#### Problem
Write out each record in full and exactly as given. Skip any pictures.

Data for the task below:

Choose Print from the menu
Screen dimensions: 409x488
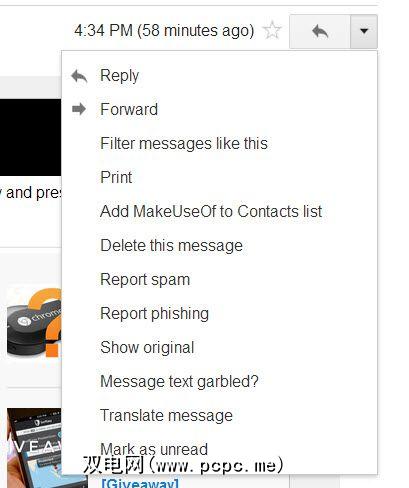point(116,177)
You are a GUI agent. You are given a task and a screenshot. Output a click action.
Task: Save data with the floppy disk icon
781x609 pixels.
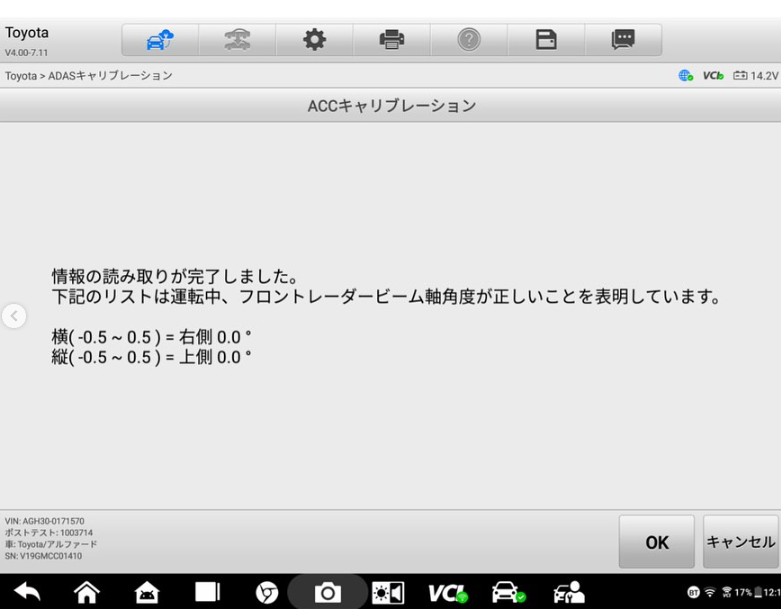(x=546, y=40)
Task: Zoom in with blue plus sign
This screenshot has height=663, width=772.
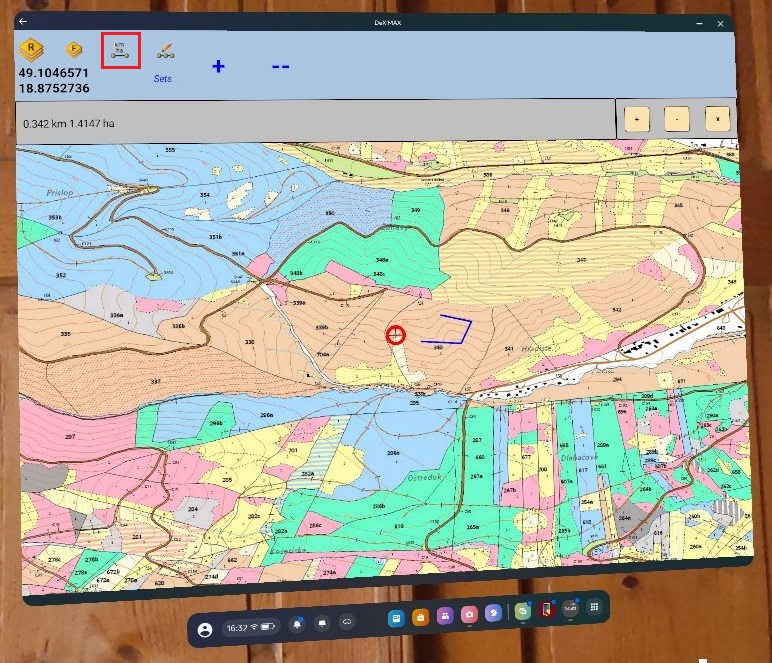Action: [218, 66]
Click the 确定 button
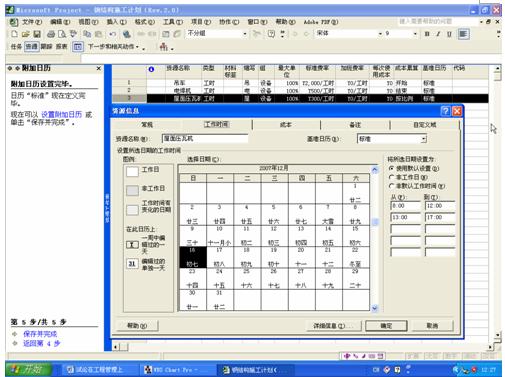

End of Data for the task.

#### Response
Choose Print from the menu
Screen dimensions: 409x488
point(116,177)
You are a GUI agent. You are given a task and a screenshot. Output a click action.
Task: Save data with the floppy disk icon
781x609 pixels.
(x=546, y=40)
Task: Zoom in with blue plus sign
This screenshot has height=663, width=772.
Action: [218, 66]
Click the 确定 button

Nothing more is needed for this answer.